House Republicans unveil energy and climate plan that would boost fossil fuels, hydropower

Environment

U.S. House Minority Leader Rep. Kevin McCarthy (R-CA) speaks as House Minority Whip Rep. Steve Scalise (R-LA) and Rep. Lauren Boebert (R-CO) listen during a news conference at the U.S. Capitol May 11, 2022 in Washington, DC.
Alex Wong | Getty Images

Republicans this week introduced a road map describing how they would mitigate rising gasoline prices and address climate change if the party wins control of the House of Representatives in November’s midterm elections.

The plan comes from the energy, climate and conservation task force established last year by House Minority Leader Kevin McCarthy, R-Calif., and involves proposals that run counter to the warnings of climate scientists.

The strategy provides a broad overview of how the party would address high energy prices but doesn’t set specific greenhouse gas emission targets. It calls for ramping up fossil fuel production and liquefied natural gas exports, as well as streamlining the permitting process for major infrastructure projects, according to The Washington Post, which first reported the plan.

The agenda also endorses legislation to expand hydropower, one of the oldest and largest sources of renewable energy, and condemns policies that increase U.S. demand for critical minerals mined from China, which are necessary for electric vehicle and renewable energy production. In a document introducing the road map, Republicans cited Department of Energy statistics showing that only 3% of the more than 80,000 dams in the U.S. currently generate electricity.

“If Republicans earn back the House majority in the fall, we will be ready to enact that strategy and ease the suffering of working Americans’ wallets,” Rep. Garret Graves, R-La., the task force chair, wrote in a blog post.

Climate scientists have warned that the world must dramatically reduce fossil fuel production to avoid the worst consequences of climate change. A recent report from the Intergovernmental Panel on Climate Change said that limiting global warming to close to 1.5 degrees Celsius will become impossible in the next two decades without immediate and major emissions cuts.

The GOP has historically opposed measures to tackle the climate crisis. The Trump administration sought to reverse more than 100 environmental rules it deemed burdensome to the fossil fuel industry.

This week’s plan takes a vastly different approach to addressing climate change than the Biden administration’s agenda, which involves slashing emissions in half by 2030 and reaching net-zero emissions by 2050.

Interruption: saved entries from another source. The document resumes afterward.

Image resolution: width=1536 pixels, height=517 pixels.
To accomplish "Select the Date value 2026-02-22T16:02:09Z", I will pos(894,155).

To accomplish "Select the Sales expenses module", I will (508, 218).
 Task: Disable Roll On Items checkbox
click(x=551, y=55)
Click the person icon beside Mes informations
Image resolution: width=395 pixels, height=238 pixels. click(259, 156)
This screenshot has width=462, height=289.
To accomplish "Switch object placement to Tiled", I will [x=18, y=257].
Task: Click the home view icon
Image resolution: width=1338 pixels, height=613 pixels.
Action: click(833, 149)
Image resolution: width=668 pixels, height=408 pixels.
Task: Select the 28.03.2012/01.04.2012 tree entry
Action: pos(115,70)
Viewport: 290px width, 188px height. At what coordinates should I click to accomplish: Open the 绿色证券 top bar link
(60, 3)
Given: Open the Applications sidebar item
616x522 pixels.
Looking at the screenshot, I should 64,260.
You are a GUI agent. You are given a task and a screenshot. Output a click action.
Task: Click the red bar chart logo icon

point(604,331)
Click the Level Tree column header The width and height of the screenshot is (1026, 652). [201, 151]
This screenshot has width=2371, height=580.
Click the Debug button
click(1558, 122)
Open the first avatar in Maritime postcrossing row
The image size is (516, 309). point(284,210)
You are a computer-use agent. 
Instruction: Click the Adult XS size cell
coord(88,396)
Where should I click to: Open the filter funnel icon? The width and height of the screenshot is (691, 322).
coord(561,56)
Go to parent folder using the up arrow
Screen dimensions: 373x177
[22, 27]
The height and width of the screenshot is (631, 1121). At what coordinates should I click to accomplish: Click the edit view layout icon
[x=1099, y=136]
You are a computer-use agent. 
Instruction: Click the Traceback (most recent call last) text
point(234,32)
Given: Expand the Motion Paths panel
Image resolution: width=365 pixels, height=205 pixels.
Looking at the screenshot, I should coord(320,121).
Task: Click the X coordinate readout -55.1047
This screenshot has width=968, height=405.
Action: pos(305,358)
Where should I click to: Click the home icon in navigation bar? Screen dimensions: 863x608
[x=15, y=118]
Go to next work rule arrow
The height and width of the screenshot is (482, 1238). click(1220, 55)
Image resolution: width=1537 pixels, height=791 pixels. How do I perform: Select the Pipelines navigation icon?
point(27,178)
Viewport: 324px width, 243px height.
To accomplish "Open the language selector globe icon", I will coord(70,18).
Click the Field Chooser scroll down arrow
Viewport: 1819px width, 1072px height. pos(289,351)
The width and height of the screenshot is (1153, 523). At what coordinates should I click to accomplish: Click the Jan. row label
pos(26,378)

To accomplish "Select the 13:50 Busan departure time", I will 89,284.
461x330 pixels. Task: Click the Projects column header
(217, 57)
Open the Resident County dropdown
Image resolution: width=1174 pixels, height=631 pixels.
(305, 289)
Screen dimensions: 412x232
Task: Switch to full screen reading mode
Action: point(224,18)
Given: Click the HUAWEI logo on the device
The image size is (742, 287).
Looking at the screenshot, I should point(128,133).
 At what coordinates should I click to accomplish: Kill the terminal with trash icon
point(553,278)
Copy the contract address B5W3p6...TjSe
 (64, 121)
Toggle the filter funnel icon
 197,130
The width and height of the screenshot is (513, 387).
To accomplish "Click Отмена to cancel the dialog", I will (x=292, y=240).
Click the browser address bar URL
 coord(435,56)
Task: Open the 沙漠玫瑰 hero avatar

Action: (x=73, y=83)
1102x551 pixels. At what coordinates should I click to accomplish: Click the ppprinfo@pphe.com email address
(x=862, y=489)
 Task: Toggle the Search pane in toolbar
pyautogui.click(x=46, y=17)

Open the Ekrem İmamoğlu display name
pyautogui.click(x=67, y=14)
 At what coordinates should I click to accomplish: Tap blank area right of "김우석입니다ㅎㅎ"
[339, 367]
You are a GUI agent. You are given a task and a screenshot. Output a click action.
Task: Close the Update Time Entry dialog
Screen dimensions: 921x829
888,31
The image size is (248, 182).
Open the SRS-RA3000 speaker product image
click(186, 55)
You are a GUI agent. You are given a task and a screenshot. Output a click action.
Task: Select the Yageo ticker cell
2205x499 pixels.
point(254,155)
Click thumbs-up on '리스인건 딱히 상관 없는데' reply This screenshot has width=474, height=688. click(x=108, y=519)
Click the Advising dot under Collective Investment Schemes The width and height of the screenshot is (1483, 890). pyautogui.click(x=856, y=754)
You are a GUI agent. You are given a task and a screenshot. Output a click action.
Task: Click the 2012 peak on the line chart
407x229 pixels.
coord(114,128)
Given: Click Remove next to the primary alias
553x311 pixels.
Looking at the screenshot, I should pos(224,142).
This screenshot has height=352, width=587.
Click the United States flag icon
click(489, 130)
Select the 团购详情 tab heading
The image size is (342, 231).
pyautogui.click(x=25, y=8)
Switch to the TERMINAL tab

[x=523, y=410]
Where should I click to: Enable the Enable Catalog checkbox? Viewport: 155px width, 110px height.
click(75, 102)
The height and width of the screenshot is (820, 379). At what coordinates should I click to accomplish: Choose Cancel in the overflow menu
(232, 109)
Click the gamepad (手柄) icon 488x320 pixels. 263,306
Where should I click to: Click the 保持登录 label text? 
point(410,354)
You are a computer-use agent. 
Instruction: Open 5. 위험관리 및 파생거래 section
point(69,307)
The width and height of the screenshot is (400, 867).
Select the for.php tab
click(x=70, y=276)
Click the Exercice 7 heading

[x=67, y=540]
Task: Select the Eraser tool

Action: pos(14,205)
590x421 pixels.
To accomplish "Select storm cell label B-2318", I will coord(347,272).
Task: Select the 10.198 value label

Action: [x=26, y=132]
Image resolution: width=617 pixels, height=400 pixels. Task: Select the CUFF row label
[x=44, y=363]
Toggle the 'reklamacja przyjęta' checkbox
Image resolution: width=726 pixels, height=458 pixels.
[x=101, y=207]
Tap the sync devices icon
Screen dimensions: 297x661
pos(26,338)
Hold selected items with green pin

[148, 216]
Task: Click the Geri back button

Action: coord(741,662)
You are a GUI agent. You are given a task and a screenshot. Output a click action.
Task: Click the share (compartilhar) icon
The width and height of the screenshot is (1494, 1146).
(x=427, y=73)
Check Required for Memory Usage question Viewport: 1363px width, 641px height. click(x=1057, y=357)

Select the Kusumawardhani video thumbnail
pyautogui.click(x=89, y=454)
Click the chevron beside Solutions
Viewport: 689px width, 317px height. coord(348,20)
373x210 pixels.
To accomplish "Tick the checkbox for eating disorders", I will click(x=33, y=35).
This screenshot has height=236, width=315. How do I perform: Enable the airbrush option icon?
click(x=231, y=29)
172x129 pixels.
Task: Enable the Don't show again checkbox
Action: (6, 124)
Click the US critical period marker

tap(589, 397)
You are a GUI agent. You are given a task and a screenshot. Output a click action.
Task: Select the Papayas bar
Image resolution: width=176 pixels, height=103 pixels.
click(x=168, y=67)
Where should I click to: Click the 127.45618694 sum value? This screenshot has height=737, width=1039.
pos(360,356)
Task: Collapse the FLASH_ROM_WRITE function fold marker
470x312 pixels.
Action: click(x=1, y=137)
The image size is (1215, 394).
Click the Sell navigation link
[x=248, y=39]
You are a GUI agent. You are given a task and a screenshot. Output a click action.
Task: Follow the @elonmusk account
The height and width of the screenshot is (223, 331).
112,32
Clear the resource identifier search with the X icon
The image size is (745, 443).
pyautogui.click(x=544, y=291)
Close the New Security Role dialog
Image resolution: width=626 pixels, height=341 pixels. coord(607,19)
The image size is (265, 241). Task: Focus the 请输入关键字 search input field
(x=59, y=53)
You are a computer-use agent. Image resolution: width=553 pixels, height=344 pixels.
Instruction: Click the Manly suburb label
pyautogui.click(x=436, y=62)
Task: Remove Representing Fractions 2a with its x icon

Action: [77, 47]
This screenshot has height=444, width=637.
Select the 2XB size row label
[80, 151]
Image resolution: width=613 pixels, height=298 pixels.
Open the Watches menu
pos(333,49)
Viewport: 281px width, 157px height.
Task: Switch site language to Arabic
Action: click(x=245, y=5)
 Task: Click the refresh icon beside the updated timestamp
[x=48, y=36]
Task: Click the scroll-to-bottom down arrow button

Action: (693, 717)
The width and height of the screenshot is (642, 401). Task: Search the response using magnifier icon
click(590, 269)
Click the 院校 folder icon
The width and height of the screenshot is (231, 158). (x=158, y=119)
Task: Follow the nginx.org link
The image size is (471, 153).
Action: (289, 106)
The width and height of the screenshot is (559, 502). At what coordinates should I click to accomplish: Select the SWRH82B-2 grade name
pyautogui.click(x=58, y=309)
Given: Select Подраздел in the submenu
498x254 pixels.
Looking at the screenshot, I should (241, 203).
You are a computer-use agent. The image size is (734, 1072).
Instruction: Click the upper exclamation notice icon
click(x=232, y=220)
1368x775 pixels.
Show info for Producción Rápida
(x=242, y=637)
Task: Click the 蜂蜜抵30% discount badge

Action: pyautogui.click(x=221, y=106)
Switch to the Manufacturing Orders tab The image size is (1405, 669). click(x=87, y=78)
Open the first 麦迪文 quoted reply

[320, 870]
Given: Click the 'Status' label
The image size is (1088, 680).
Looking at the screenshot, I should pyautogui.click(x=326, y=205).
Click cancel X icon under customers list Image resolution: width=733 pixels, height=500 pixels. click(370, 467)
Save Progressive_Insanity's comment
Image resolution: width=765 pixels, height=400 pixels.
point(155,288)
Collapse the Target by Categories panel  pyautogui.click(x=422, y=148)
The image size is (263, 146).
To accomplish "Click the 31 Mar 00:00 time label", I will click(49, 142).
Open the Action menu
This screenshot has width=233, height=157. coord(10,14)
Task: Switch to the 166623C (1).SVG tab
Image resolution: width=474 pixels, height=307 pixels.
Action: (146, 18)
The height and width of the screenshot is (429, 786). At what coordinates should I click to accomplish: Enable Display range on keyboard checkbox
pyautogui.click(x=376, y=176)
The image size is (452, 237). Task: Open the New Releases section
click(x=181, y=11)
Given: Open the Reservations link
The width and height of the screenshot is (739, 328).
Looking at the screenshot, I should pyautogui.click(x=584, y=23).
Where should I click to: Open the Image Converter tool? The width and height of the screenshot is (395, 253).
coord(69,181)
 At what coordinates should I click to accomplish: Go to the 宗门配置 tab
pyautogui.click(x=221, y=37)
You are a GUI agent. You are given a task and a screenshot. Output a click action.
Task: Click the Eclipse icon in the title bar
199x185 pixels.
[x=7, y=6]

Republicans said they would unveil the six policy areas of their plan over the next two months, including “Unlock American Resources,” “American Innovation,” “Let America Build,” “Beat China and Russia,” “Conservation with a Purpose,” and “Build Resilient Communities.”

The roadmaps also come after the House last year passed more than $500 billion in climate investments as part of the president’s Build Back Better Act. That legislation is still stalled in the Senate after opposition from Republicans and Sen. Joe Manchin of West Virginia. Every Republican in Congress has opposed the funding, arguing that it would exacerbate the worst inflation the U.S. has seen in decades.

Environmentalists and congressional Democrats argued the GOP plan is not only insufficient but would worsen the climate crisis.

“This climate plan sounds like it was concocted by a comic book supervillain,” said Brett Hartl, government affairs director at the Center for Biological Diversity. “Republicans have managed to devise a scheme that would make climate change even more destructive.”

Rep. Frank Pallone, D-N.J., who is chairman of the Energy and Commerce Committee, condemned the plan and said that if Republicans were serious about addressing climate change, they would have supported legislation Democrats have put forward to lower energy prices and slash carbon pollution.

“This House Republican proposal simply recycles old, bad ideas that amount to little more than handouts to oil companies,” Pallone said in a statement. “It is a stunning display of insincerity to admit climate change is a problem but to propose policies that make it worse.”